> **Exercise goal**
Skip the pictures and copy all the data that follows exactly.

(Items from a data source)
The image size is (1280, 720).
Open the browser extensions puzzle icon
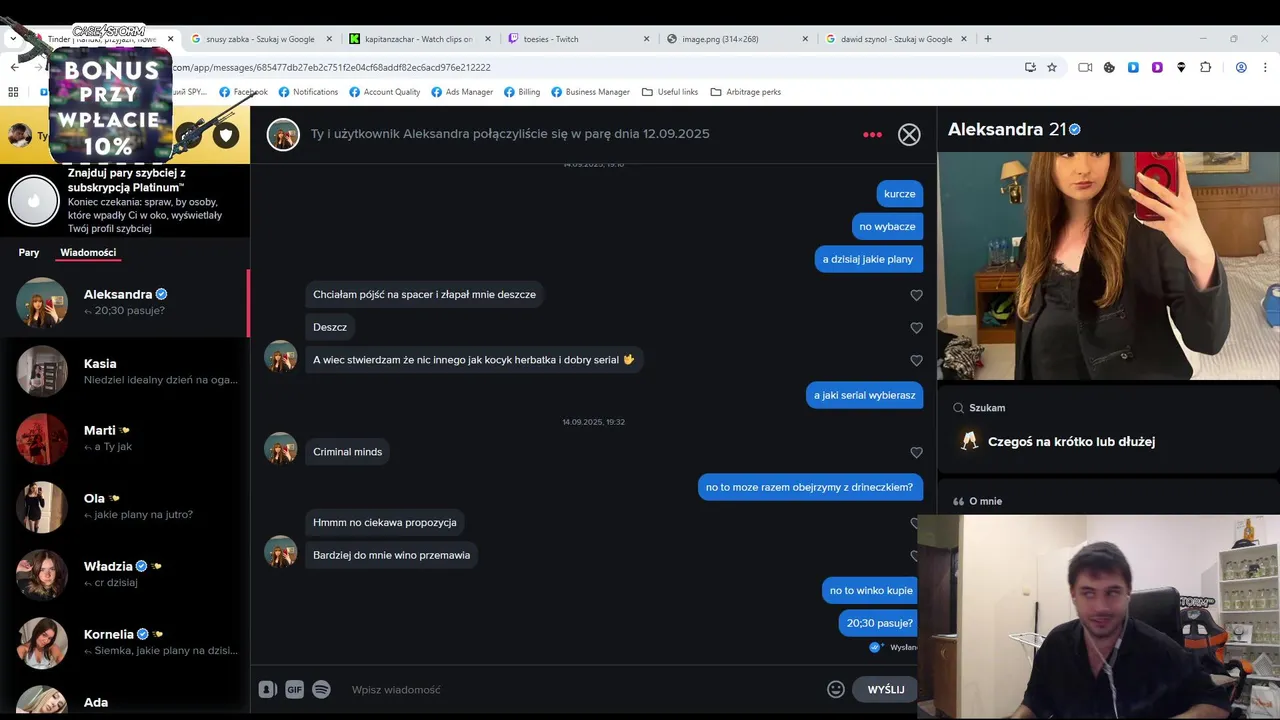pos(1205,67)
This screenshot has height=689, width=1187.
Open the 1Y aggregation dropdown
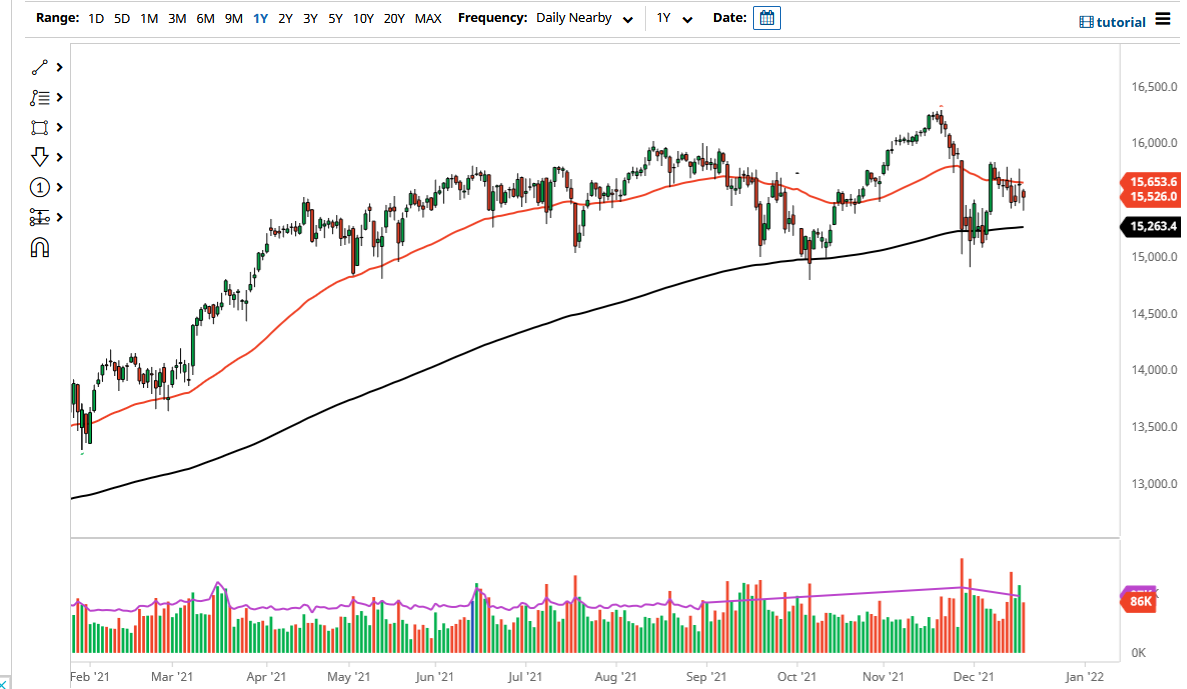tap(676, 18)
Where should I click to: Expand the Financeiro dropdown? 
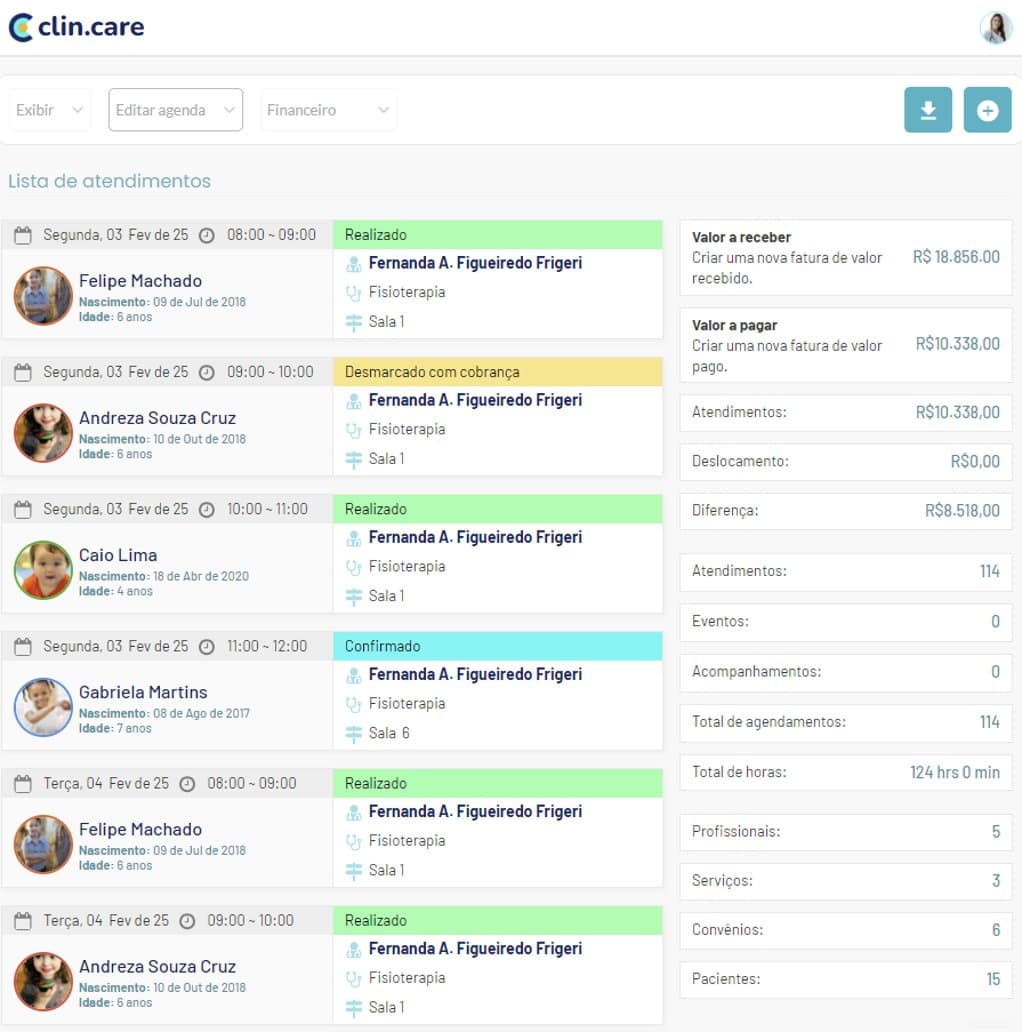[x=328, y=110]
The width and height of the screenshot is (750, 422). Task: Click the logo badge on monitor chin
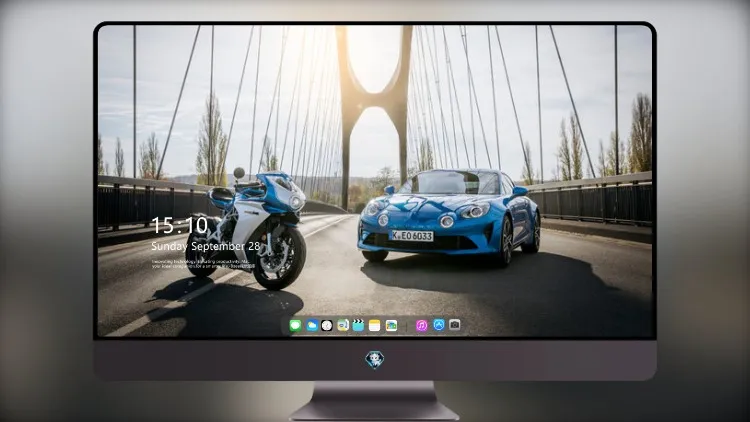375,360
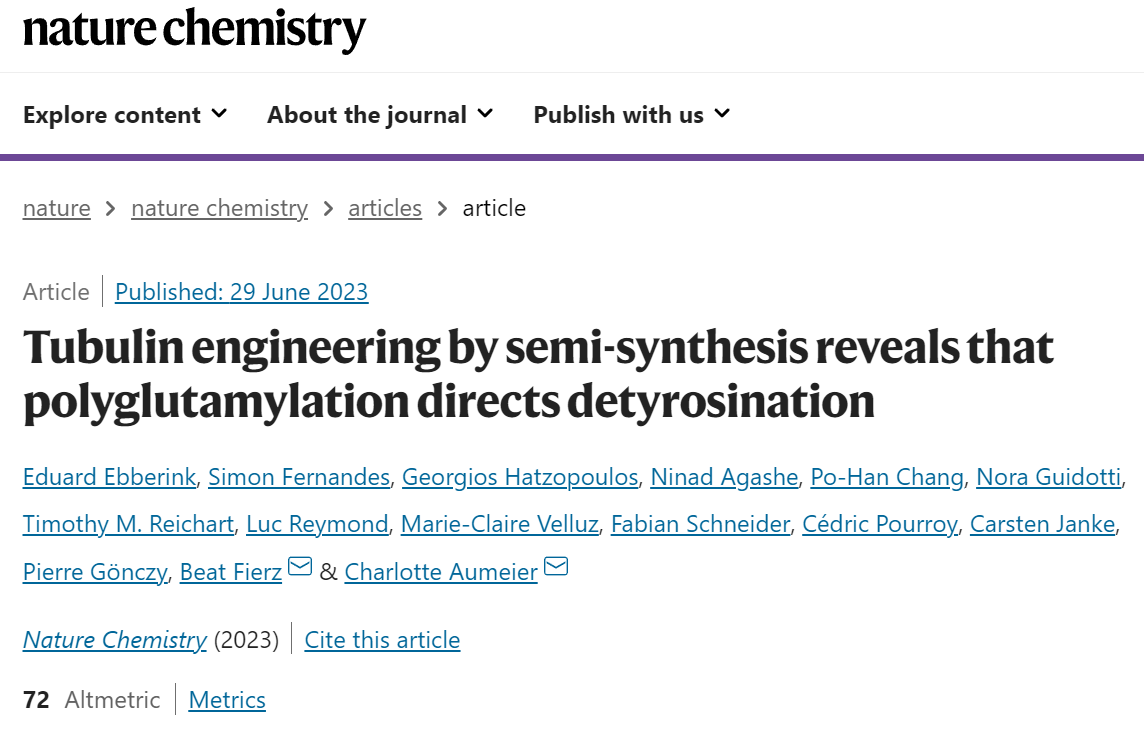Click author Timothy M. Reichart
Image resolution: width=1144 pixels, height=745 pixels.
pyautogui.click(x=128, y=524)
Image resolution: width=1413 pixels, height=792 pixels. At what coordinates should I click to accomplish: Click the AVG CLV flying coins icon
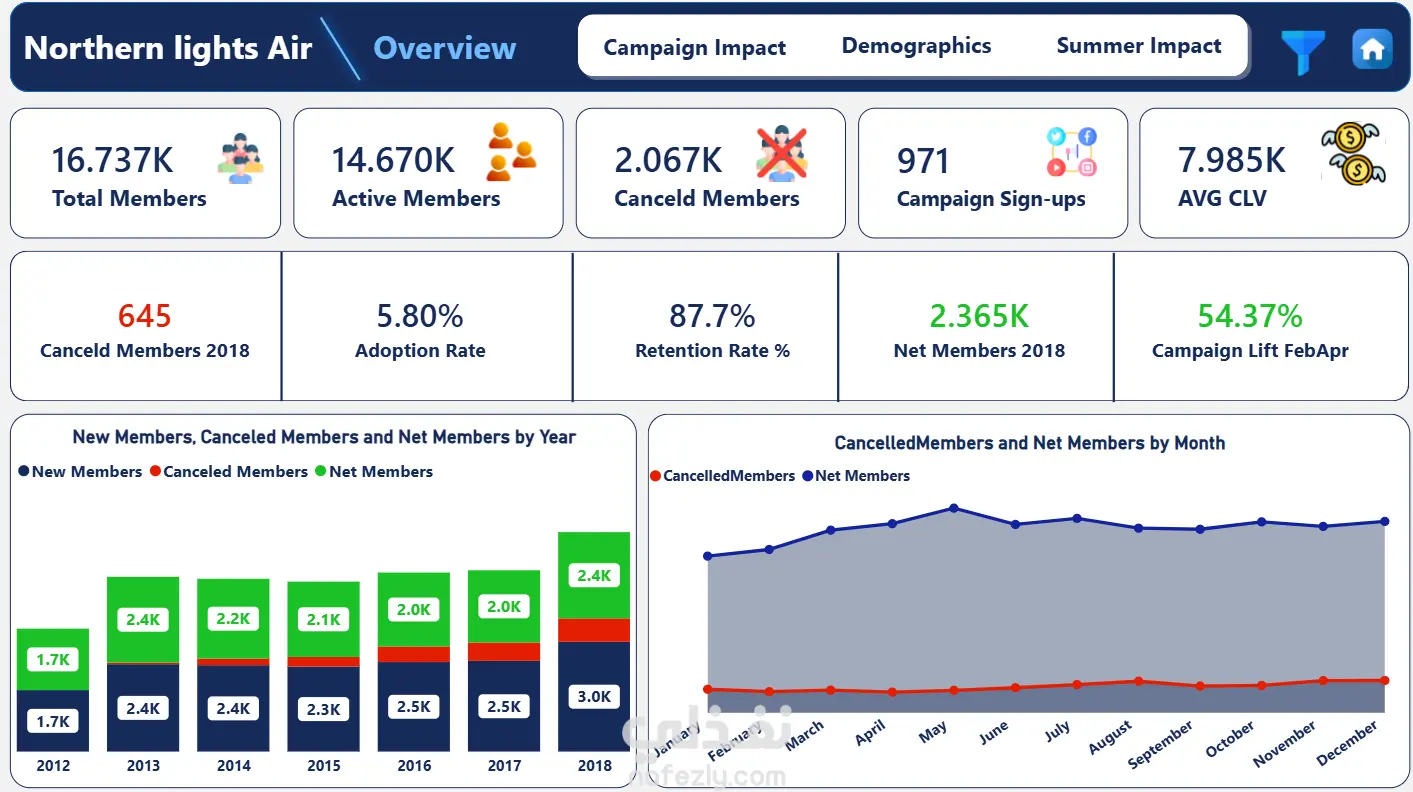1353,155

> **Answer**
The image size is (1280, 720).
Open the browser extensions puzzle icon
pos(1205,67)
This screenshot has height=689, width=1187.
Open the 1Y aggregation dropdown
tap(676, 18)
Where should I click to: Expand the Financeiro dropdown? 
[x=328, y=110]
The width and height of the screenshot is (750, 422). Task: Click the logo badge on monitor chin
375,360
Click author Timothy M. Reichart
Image resolution: width=1144 pixels, height=745 pixels.
pyautogui.click(x=128, y=524)
Image resolution: width=1413 pixels, height=792 pixels. At what coordinates should I click to accomplish: Click the AVG CLV flying coins icon
1353,155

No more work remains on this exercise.